Seus argumentos incluem: reduzir burocracia governamental com projetos de bem estar social; dar às pessoas vulneráveis a liberdade de decidir como gastar seu dinheiro ao invés de ter seus gastos apontados a elas pelo Estado; facilitar a saída dessas pessoas de programas sociais; e estimular o trabalho. O último ponto parece paradoxal, mas Milton Friedman argumenta que muitas pessoas não trabalham porque não têm o básico para buscar emprego, e além disso, que ninguém se contenta com o mínimo e é da natureza humana buscar melhorar sua própria condição ao invés de acomodar-se.
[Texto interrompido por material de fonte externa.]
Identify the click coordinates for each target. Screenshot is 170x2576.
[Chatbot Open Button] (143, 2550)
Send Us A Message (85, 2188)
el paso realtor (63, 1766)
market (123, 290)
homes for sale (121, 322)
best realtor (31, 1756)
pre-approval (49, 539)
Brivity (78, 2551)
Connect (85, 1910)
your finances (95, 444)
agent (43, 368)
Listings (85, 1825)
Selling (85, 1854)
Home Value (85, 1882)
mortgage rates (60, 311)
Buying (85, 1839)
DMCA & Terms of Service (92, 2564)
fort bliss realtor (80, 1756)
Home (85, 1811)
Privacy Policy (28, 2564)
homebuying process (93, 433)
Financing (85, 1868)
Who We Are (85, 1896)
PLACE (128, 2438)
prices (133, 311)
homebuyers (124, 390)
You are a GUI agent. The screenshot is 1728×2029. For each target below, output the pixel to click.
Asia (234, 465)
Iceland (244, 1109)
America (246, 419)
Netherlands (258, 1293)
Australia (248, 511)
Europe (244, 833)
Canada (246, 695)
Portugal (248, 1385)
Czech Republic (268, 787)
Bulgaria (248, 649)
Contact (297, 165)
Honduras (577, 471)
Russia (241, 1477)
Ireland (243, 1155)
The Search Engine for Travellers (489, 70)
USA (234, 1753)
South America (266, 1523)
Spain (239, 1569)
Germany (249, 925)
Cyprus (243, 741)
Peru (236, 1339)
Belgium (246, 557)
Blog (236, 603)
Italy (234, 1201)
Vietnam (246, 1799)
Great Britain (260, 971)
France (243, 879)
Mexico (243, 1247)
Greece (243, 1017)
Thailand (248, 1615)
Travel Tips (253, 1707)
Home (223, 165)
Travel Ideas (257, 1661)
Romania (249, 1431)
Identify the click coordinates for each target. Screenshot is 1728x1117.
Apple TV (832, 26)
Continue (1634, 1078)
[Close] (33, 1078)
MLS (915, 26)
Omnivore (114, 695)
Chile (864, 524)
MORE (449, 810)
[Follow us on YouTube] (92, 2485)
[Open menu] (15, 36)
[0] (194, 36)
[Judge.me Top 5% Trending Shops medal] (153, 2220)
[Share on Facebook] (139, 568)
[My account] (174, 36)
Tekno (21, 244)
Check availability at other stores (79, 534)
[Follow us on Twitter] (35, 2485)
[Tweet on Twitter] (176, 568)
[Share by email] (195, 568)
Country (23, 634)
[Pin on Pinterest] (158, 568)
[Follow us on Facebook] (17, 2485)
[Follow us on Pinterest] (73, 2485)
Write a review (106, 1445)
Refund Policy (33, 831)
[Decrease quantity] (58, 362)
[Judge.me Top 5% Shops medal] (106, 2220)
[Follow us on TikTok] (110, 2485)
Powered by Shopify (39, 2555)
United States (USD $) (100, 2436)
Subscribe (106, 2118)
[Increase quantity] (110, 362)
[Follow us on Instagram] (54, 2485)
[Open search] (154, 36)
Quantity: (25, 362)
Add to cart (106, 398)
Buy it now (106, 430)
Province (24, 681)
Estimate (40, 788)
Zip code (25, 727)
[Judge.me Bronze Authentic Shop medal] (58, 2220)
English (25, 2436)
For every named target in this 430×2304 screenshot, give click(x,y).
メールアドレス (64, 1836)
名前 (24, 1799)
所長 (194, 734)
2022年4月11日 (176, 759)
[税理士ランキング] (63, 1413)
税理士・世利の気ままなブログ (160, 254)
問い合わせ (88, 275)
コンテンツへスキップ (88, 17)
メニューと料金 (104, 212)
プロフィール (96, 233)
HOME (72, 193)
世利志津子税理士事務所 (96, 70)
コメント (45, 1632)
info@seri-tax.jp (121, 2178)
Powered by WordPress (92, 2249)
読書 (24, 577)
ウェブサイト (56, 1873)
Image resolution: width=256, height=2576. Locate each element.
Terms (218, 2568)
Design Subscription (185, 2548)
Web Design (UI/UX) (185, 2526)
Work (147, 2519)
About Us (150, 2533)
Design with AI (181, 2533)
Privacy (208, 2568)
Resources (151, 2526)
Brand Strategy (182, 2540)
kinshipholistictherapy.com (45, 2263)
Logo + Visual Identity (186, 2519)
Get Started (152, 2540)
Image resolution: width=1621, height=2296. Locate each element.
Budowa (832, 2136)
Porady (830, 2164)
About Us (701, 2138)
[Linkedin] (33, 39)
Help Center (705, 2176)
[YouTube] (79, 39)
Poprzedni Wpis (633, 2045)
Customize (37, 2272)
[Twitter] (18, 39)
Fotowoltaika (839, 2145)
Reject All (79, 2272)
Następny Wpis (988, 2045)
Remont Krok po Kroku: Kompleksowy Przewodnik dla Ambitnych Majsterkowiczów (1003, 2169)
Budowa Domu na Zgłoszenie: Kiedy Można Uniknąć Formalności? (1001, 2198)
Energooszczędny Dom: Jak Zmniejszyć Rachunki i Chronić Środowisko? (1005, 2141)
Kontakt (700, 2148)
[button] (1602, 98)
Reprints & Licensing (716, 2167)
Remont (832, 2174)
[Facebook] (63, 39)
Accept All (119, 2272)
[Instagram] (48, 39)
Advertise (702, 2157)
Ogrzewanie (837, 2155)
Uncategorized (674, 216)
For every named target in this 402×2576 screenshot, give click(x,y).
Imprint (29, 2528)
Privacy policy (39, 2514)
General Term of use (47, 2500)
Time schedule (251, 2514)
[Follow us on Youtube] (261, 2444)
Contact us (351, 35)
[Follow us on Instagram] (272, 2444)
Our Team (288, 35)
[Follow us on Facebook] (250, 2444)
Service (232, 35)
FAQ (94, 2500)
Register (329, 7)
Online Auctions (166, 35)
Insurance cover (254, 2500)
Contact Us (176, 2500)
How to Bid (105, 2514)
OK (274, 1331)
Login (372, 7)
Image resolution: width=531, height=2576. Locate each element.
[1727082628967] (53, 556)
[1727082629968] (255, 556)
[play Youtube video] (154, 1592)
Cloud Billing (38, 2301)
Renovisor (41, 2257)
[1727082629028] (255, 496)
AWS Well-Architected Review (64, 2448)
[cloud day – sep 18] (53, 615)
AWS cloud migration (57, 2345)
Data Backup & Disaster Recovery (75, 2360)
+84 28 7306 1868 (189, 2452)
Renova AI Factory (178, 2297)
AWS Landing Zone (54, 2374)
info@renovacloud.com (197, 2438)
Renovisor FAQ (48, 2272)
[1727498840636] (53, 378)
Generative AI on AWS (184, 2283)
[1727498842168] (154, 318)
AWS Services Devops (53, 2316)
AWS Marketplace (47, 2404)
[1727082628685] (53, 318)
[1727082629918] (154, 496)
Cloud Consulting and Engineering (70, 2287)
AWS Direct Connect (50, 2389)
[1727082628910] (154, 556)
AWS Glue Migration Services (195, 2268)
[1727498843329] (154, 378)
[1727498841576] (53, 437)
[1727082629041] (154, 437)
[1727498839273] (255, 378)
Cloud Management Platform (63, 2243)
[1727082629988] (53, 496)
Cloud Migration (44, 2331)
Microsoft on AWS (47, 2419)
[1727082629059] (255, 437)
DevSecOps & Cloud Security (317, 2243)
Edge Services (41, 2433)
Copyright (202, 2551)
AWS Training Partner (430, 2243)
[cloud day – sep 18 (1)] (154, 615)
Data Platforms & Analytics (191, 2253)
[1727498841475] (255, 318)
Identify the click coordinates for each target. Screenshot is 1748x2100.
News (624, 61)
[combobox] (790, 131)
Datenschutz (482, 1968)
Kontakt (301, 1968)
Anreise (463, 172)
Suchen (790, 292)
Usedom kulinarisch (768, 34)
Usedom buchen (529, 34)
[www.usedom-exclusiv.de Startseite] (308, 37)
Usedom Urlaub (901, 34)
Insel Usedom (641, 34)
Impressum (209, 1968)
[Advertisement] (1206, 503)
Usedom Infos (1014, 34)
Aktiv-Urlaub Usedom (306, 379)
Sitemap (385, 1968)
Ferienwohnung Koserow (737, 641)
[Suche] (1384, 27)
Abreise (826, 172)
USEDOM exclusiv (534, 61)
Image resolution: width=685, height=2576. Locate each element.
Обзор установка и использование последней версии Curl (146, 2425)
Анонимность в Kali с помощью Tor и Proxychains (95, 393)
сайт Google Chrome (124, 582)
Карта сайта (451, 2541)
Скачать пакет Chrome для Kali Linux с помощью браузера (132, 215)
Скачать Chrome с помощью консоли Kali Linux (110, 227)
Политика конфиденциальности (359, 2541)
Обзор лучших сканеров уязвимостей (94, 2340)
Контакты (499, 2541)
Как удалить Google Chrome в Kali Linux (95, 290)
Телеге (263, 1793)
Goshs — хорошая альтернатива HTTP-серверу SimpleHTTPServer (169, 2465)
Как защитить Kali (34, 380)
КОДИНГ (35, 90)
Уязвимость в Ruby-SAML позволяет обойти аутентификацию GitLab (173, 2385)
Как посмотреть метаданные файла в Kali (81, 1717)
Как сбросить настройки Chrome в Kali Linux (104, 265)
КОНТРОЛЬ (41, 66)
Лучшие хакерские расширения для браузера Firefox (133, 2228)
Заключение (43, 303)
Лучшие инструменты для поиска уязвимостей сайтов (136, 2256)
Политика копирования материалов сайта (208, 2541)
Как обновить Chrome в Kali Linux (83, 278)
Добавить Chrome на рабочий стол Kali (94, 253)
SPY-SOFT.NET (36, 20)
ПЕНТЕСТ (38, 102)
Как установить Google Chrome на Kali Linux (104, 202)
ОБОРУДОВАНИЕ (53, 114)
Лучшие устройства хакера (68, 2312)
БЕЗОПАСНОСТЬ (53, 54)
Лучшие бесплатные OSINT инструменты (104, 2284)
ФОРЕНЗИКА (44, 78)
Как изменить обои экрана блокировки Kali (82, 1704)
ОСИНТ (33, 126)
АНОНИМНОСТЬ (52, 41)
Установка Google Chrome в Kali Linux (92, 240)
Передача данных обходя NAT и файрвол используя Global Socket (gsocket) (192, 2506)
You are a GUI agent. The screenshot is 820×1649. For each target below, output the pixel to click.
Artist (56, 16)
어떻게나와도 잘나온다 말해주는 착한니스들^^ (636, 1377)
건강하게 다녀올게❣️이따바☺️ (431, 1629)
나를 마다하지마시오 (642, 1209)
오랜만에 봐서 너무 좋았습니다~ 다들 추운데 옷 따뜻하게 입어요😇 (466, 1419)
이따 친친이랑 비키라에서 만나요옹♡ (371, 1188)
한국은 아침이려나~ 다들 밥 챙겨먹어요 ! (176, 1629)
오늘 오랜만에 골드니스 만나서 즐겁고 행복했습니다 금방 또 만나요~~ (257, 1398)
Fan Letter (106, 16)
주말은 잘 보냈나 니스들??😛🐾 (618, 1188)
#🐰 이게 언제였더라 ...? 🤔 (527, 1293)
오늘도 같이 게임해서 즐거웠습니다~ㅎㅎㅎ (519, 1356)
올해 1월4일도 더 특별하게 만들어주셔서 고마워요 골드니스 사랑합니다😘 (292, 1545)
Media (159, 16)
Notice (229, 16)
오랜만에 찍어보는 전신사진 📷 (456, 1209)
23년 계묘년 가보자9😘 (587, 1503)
Jeferson de Castro Vieira afirma que algo semelhante começou a acontecer com o programa Bolsa Família, mas ainda não é abrangente para incorporar o impacto tecnológica no mercado de trabalho. O economista enumera a Alemanha, Canadá e países escandinavos como experiências nesse sentido que deram certo.
O historiador Ademir Luiz reflete, em tom otimista, sobre as alternativas deixadas com o avanço da tecnologia. Primeiro, caso seja criado um mecanismo que distribua a riqueza produzida em maior quantidade com a tecnologia, se economiza tempo que pode ser destinado ao ócio produtivo. Em segundo lugar, “Os luditas descendiam das corporações de ofícios medievais. Pense só: a Europa saiu do modelo de uma produção artesanal e entrou na era industrial. O ludita não necessariamente foi substituído pela máquina; alguns se especializaram e passaram a produzir artigos manufaturados de luxo”.